数据类型 | 描述 | 语法示例 |
---|---|---|
STRUCT(结构体)对象 | 和c语言中的struct类似,都可以通过“点”符号访问元素内容。例如,如果某个列的数据类型是STRUCT{first STRING, last STRING},那么第1个元素可以通过字段.first来引用。 | struct() |
MAP 映射 | MAP是一组键-值对元组集合,使用数组表示法可以访问数据。例如,如果某个列的数据类型是MAP,其中键->值对是’first’->’John’和’last’->’Doe’,那么可以通过字段名[‘last’]获取最后一个元素 | map() |
ARRAY 数组 | 数组是一组具有相同类型和名称的变量的集合。这些变量称为数组的元素,每个数组元素都有一个编号,编号从零开始。例如,数组值为[‘John’, ‘Doe’],那么第2个元素可以通过数组名[1]进行引用 | Array() |
Hive有三种复杂数据类型ARRAY、MAP 和 STRUCT。ARRAY和MAP与Java中的Array和Map类似,而STRUCT与C语言中的Struct类似,它封装了一个命名字段集合,复杂数据类型允许任意层次的嵌套。
**数据结构
{
"name": "songsong",
"friends": ["bingbing" , "lili"] , //列表Array,
"children": { //键值Map,
"xiao song": 18 ,
"xiaoxiao song": 14
}
"address": { //结构Struct,
"street": "hui long guan" ,
"city": "beijing"
}
}
本地数据
songsong,bingbing_lili,xiao song:18_xiaoxiao song:19,hui long guan_beijing
yangyang,caicai_susu,xiao yang:18_xiaoxiao yang:19,chao yang_beijing
操作
create table test(
name string,
friends array<string>,
children map<string, int>,
address struct<street:string, city:string>
)
row format delimited fields terminated by ','
collection items terminated by '_'
map keys terminated by ':'
lines terminated by '\n';
-- 语法解释
row format delimited fields terminated by ',' -- 列分隔符
collection items terminated by '_' -- MAP STRUCT 和 ARRAY 的分隔符(数据分割符号)
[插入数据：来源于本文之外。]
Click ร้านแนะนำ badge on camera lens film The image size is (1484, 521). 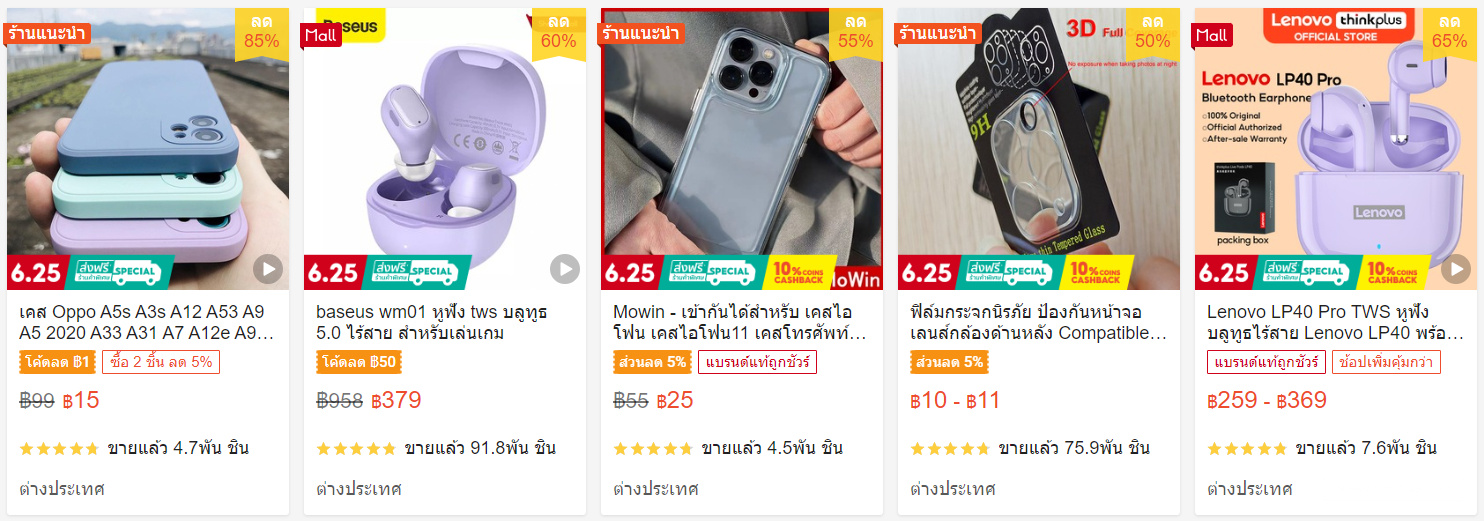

map keys terminated by ':' -- MAP中的key与value的分隔符
+-------------+----------------------+--------------------------------------+----------------------------------------------+
| tb_dt.name | tb_dt.fs | tb_dt.chs | tb_dt.addr |
+-------------+----------------------+--------------------------------------+----------------------------------------------+
| songsong | ["bingbing","lili"] | {"xiao song":18,"xiaoxiao song":19} | {"street":"hui long guan","city":"beijing"} |
| yangyang | ["caicai","susu"] | {"xiao yang":18,"xiaoxiao yang":19} | {"street":"chao yang","city":"beijing"} |
+-------------+----------------------+--------------------------------------+----------------------------------------------+
-- 操作数组
- arr[index] 取值
- size(arr) 长度
- 数组角标越界返回NULL
- 数组的定义
- array(e,e2,e3...)
- split(str , regex)
- collect_set collect_list
- explode(arr)
select
name ,
fs[0] ,
fs[1]
from
tb_dt ;
+-----------+-----------+-------+
| name | _c1 | _c2 |
+-----------+-----------+-------+
| songsong | bingbing | lili |
| yangyang | caicai | susu |
+-----------+-----------+-------+
select
name ,
fs[0] ,
fs[1] ,
fs[3] --NULL
from
tb_dt ;
+-----------+-----------+-------+-------+
| name | _c1 | _c2 | _c3 |
+-----------+-----------+-------+-------+
| songsong | bingbing | lili | NULL |
| yangyang | caicai | susu | NULL |
+-----------+-----------+-------+-------+
select
name ,
fs[0] ,
fs[1] ,
fs[size(fs)-1] --NULL
from
tb_dt ;
--操作map
map
map_keys
map_value
select name , map_keys(chs)keys , map_values(chs) vs from tb_dt ;
+-----------+--------------------------------+----------+
| name | keys | vs |
+-----------+--------------------------------+----------+
| songsong | ["xiao song","xiaoxiao song"] | [18,19] |
| yangyang | ["xiao yang","xiaoxiao yang"] | [18,19] |
+-----------+--------------------------------+----------+
---根据key获取value值 , 如果不存在 返回NULL
select
name ,
chs['xiao song']
from
tb_dt ;
+-----------+-------+
| name | _c1 |
+-----------+-------+
| songsong | 18 |
| yangyang | NULL |
+-----------+-------+
-- map长度
select size(chs) from tb_dt ;
-- 将字符串转换成 map集合
select str_to_map('zss:23,lss:22',',' ,':') ;
+--------------------------+
| _c0 |
+--------------------------+
| {"zss":"23","lss":"22"} |
-----------------------------
select
explode(chs) as (k,v) -- 别名
from
tb_dt ;
+----------------+--------+
| k | v |
+----------------+--------+
| xiao song | 18 |
| xiaoxiao song | 19 |
| xiao yang | 18 |
| xiaoxiao yang | 19 |
+----------------+--------+
--操作struct
addr.street
addr.city
select name , addr.city , addr.street from tb_dt ;
+-----------+----------+----------------+
| name | city | street |
+-----------+----------+----------------+
| songsong | beijing | hui long guan |
| yangyang | beijing | chao yang |
+-----------+----------+----------------+